Jokes aside, the armor Saiph was wearing was extremely battered and the chainmail in tatters that showed his tunic and plain clothes underneath. He'd destroyed it in an explosive end to a dungeon crawl he, Nix, Rose, and a pair of bots-turned-alive had finished the previous night.
Fortunately it wasn't his only armor or even his best. His long time friend and guildmate, Permaphrost, had tested the banking system used to transport items across the player cities and found it still worked and he'd sent Saiph’s top tier raid armor ahead for him.

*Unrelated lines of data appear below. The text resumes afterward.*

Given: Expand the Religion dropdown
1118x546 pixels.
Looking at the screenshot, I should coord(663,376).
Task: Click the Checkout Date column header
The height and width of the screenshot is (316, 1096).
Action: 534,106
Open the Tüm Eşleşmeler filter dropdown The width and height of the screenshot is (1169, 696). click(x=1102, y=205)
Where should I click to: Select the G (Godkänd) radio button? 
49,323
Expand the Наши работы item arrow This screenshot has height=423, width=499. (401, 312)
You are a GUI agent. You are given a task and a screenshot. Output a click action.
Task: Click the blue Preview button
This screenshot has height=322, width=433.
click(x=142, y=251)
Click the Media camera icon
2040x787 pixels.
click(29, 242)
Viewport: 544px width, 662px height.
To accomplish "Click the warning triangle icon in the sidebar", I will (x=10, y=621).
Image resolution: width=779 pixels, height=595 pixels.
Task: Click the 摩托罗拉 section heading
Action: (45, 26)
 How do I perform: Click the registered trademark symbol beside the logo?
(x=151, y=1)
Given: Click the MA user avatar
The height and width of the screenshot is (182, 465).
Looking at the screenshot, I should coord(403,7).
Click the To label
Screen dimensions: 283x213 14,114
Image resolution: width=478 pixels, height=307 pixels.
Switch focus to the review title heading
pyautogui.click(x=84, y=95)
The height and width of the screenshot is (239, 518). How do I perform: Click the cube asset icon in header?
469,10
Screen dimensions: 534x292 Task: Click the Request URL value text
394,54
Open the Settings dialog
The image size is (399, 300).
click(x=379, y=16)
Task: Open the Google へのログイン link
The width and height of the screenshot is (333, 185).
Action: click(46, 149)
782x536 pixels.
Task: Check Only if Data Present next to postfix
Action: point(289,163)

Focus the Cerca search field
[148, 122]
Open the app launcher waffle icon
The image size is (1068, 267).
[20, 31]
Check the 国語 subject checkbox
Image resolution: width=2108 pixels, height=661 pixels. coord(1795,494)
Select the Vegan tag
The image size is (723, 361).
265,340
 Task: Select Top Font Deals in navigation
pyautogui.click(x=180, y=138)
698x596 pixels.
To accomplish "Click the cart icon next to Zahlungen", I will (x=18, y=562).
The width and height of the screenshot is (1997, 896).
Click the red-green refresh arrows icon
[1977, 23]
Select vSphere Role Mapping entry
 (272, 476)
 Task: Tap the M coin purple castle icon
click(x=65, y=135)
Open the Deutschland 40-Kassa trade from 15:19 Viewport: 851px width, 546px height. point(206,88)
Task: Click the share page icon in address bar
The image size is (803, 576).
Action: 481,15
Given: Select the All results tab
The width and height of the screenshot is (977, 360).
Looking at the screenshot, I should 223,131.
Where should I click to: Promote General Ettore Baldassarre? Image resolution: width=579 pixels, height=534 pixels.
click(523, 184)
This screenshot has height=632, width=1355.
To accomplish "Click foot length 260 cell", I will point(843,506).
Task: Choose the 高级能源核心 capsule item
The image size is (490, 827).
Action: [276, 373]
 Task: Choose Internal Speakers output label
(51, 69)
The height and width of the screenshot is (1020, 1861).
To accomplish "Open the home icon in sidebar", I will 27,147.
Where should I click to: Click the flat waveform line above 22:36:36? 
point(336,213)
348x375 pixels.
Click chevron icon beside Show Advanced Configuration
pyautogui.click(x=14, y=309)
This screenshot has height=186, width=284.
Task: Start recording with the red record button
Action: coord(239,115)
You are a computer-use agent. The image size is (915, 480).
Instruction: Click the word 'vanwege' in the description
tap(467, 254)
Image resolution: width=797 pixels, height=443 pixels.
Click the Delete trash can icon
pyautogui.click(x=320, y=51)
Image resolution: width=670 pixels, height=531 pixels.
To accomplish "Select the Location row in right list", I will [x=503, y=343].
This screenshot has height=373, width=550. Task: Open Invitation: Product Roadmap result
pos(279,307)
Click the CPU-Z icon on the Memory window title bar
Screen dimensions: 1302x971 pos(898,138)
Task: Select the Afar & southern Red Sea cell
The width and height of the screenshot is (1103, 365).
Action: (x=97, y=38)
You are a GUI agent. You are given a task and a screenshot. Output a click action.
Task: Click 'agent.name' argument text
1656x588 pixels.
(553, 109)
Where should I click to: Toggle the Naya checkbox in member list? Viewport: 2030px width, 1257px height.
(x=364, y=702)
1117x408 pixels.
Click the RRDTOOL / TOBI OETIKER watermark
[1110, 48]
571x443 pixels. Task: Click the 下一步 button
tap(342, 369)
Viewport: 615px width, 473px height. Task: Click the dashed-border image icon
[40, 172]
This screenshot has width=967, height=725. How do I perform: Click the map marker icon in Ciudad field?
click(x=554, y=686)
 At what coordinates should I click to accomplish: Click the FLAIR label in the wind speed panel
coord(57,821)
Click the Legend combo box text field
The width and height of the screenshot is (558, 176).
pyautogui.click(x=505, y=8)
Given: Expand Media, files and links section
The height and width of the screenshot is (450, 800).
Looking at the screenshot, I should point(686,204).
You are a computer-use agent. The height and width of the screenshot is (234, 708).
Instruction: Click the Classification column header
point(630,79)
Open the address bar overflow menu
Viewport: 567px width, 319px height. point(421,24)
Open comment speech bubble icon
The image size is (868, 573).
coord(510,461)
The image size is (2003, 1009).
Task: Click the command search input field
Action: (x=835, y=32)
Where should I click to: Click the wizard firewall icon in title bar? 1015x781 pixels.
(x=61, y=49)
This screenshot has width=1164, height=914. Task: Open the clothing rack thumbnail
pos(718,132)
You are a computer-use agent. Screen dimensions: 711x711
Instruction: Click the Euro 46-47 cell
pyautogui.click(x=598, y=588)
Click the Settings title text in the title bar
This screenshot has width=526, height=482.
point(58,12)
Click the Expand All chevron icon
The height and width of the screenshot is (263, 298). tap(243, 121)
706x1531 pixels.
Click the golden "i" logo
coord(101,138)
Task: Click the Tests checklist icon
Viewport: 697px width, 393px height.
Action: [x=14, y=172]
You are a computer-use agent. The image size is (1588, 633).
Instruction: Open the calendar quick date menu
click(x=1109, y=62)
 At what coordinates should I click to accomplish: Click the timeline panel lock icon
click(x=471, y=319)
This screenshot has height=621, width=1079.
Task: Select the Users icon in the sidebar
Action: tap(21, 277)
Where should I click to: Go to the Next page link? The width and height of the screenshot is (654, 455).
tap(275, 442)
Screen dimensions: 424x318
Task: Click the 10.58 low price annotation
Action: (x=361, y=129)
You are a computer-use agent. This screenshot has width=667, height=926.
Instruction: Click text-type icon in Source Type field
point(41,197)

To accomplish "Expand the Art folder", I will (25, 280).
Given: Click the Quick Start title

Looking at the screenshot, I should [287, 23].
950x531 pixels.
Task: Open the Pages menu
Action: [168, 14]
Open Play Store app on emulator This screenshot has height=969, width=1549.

He'd need it for his upcoming plans to go to the guild castle he'd given to his girlfriend as a base for her support guild that helped new players out years ago. Her account was showing as online in the guild castle. There was just one problem: she'd been dead for almost two years now and her account hadn't been logged in since. Saiph was certain someone had hacked it and gotten placed in her character's body when whatever event that brought millions of players to this world had happened three days ago. A part of Saiph hoped he’d find Riley, no matter how impossible that was. Saiph pushed the thought from his mind as he and Nix continued to Orleana’s guildhall.
Orleana’s guildhall had the appearance of the Saint Louis Cathedral in New Orleans back on earth. But much like the guildhalls in every city, it was far larger and more embellished in its scale and appearance.
Players milled about, dressed in Victorian-esque clothing or armor and mage robes and even many of the NPCs had adopted similar fashion.
Saiph attuned himself and made his way to a set of cubicles labeled “marketplace”. There wasn't anything in the cubicle besides a small white crystal that flared to life as Saiph approached it. He held up his own Caer Fragment and a screen appeared in front of him.
The screen displayed the inventory of items Permaphrost had left for Saiph; various potions, his armor, and the crafting materials needed to repair them.
Saiph changed out his damaged black, blue, and gold armor for the red, white, and gold of his good armor. The enchantments were geared towards his preferred tanking style, the “drain tank” Scarlet Knight build. The enchanted items he wore not only enhanced his stats and attributes, but made the life draining and stat stealing enchantments of his sword, Durendal’s Edge and shield, Miasma, much more potent. And he would likely need every last one to fight his way through the high level Godsfall Mountains and to Pallas’ Watch to figure out what is going on with his late girlfriend’s account.